To infer the integrated labels, there are many researches on inference algorithms. Majority voting (MV) is a naive and widely used method. In short, the integrated label is the label provided by the majority of labelers. However, the MV model is too simple and it assumes that each labeler has the same ability to process the labeling tasks. David and Skene proposed an EMbased algorithm (expectationmaximization algorithm) called DS to infer the ground truth early in 1979 [17]. DS not only infer the integrated labels of samples, but also estimate a confusion matrix for each worker, and the confusion matrix can represent the reliability of the corresponding worker on each category. It can improve the accuracy of inference results. In addition, we can use the confusion matrices trained by DS to screen the workers. Although DS performs well in many situations [16, 18, 19], it has a limitation—if the number of categories is large, and the labels we collect is not enough relatively, then the confusion matrix will be sparse, which leads to incorrect results. Except for the accuracy of workers, the difficulty of each sample is also a useful factor. GLAD (Generative model of Labels, Abilities, and Difficulties) proposed a probabilistic model to estimate the label of each sample, the expertise of each worker, and the difficulty of each sample simultaneously [20]. Moreover, algorithms based on EM methods are not robust because of the defects of EM, since the likelihood function of EM is not convex, which means EM algorithms cannot converge to global optimal. To address this problem, a spectral method is utilized to estimate the initial values of the confusion matrix [21], which method is called OptD&S. OptD&S improves the accuracy than DS and shows that it achieves the optimal convergence rate.
Beside the algorithms based on EM methods, there are also several methods based on simple statistics or linear algebra. For example, GTIC (Ground Truth Inference using Clustering) is a statistics based algorithm proposed in [22]. GTIC is a ground truth inference algorithm used to solve multiclass labeling problems. If the example in dataset have K categories to distinguish, GTIC will run a clustering algorithm first on the dataset to divide the examples into K clusters. After that, GTIC will map each cluster to a specific category. Generally, deep learning is also considered to used in ground truth inferencing in several works [23–28]. Albarqouni et al. [23] provides an CNNlike network called AggNet to model the crowdworkers and inference process. AggNet learns multiple CNN models with same structures to model the capabilities of crowdworkers, and the outputs are the labels provided by the workers. The labels are then passed to an aggregation CNN to obtain the integrated label as the ground truth.
The proposed method
Preliminaries and motivations
The framework of our method is shown in Fig. 2. After crowdworkers provide their responses, we use all these labels to train a deep learning model, where the general structure of the model is shown in Fig. 3. Once the model is trained, the integrated labels can be obtained on the output layer of the model. Meanwhile, when a new task is input to the model, the relevance result will be predicted.

Interface element records:
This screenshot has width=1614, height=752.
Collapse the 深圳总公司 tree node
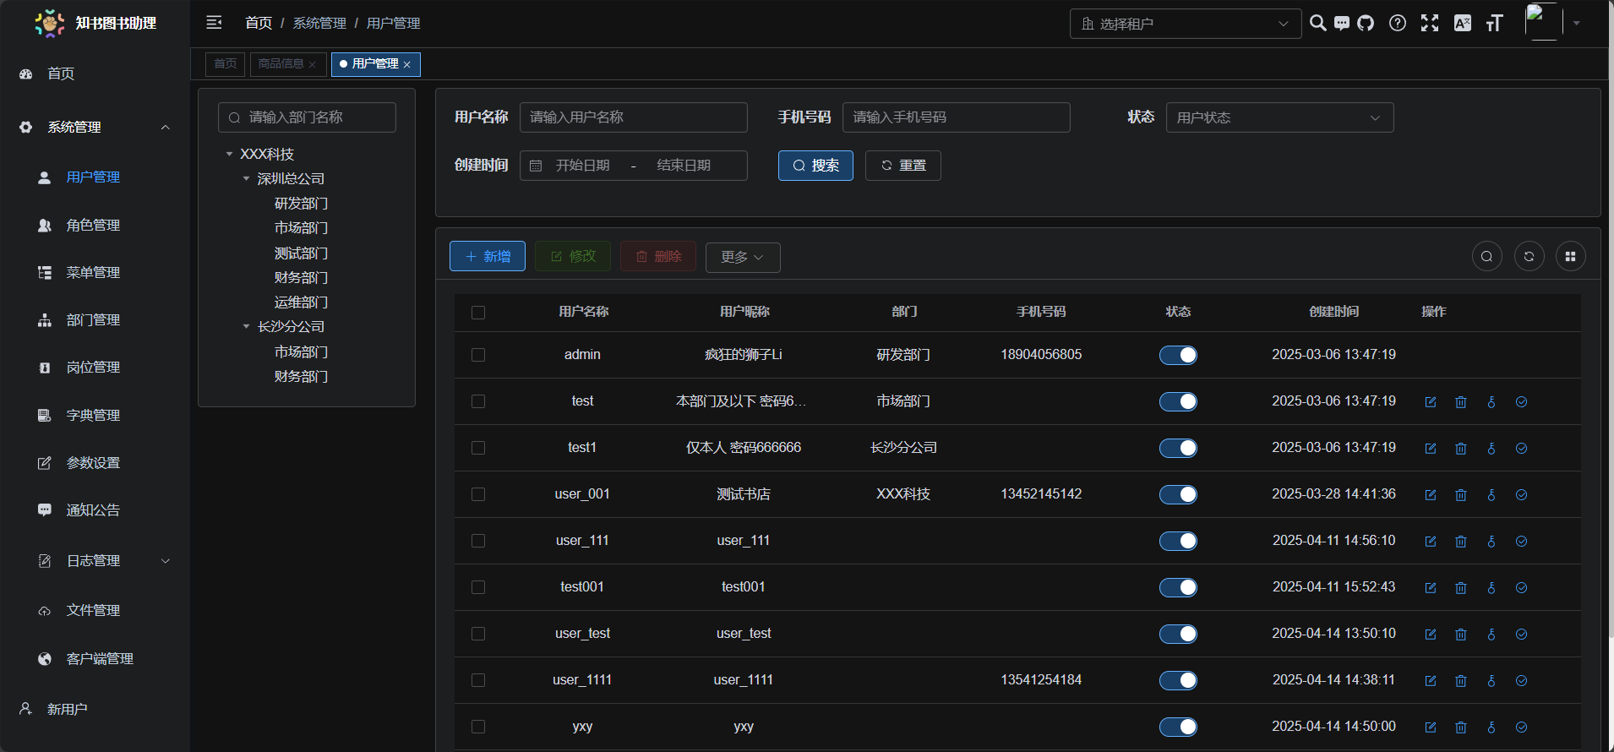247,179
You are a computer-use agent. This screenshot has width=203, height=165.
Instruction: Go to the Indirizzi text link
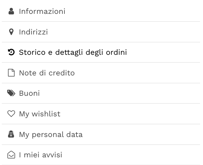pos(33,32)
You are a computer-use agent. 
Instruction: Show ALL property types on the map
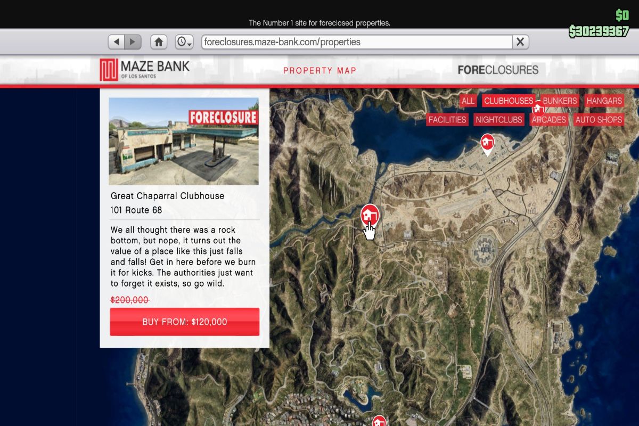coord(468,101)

* * *

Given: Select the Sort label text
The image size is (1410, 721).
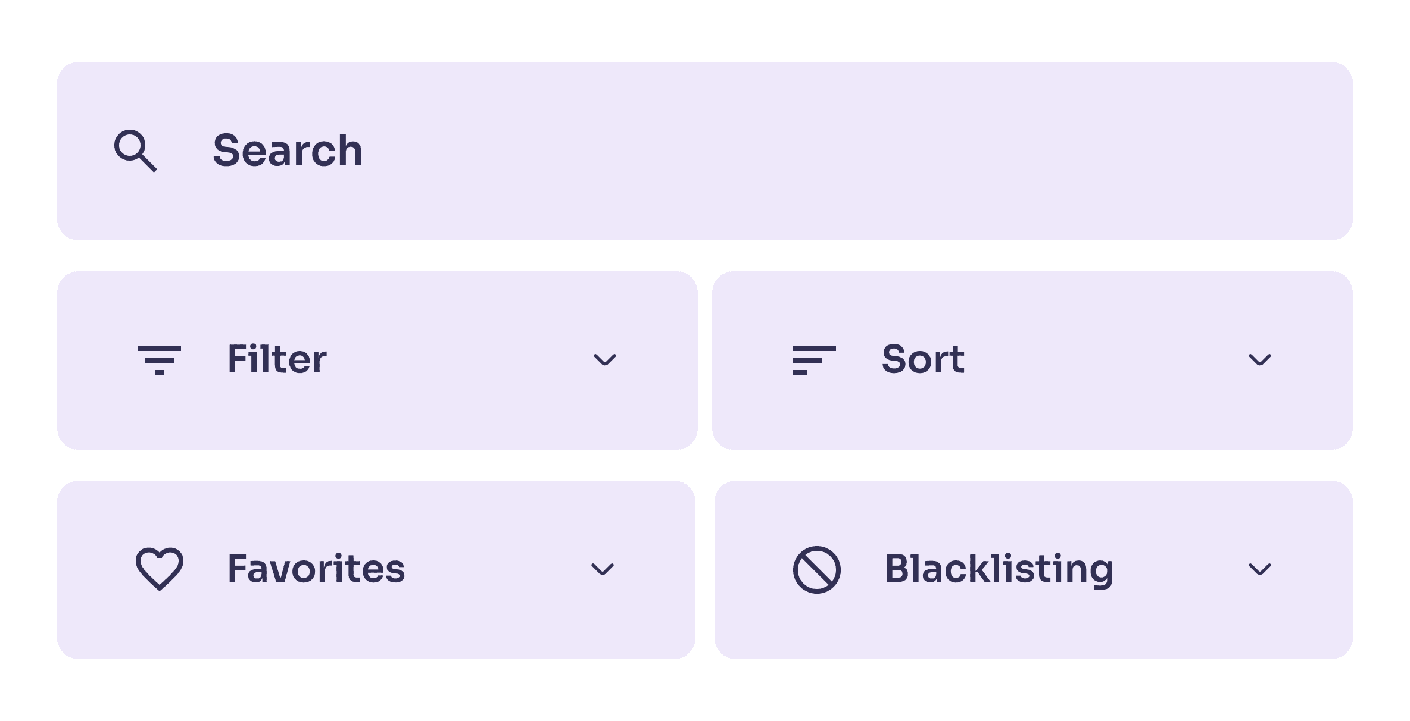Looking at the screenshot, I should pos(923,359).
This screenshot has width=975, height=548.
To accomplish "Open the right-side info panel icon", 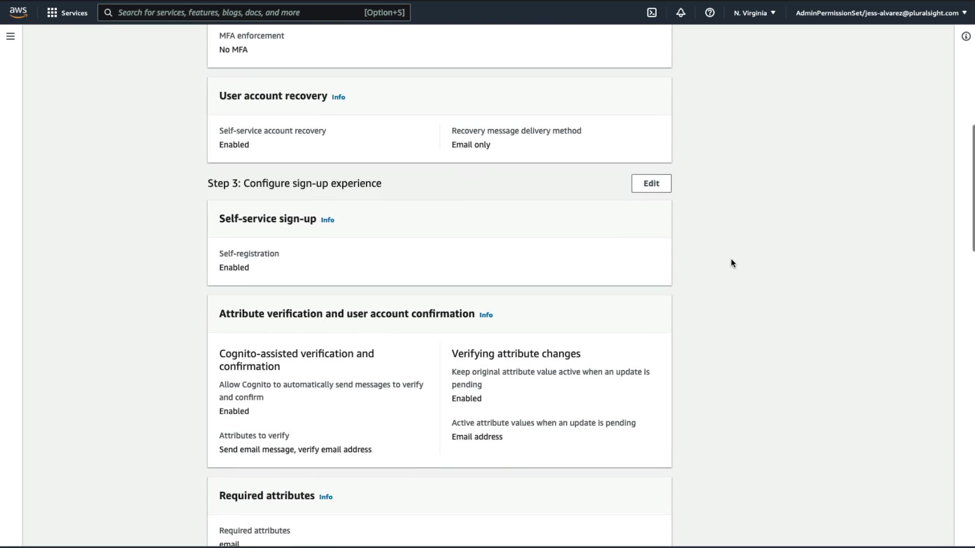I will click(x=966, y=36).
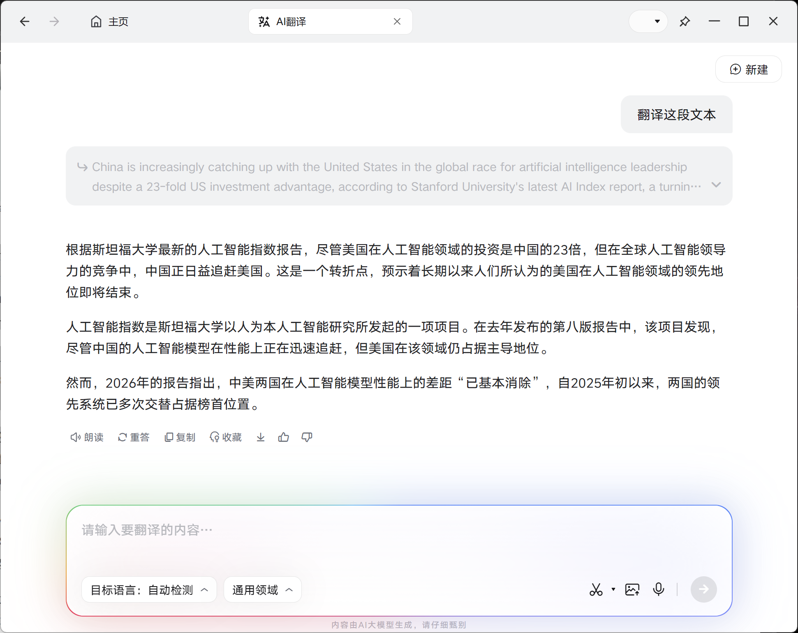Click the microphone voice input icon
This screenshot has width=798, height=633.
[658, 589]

Direction: In the text on inferring integrated labels, what limitation of DS arises when there are many categories but relatively few collected labels?

Correct answer: The confusion matrix becomes sparse, which leads to incorrect results.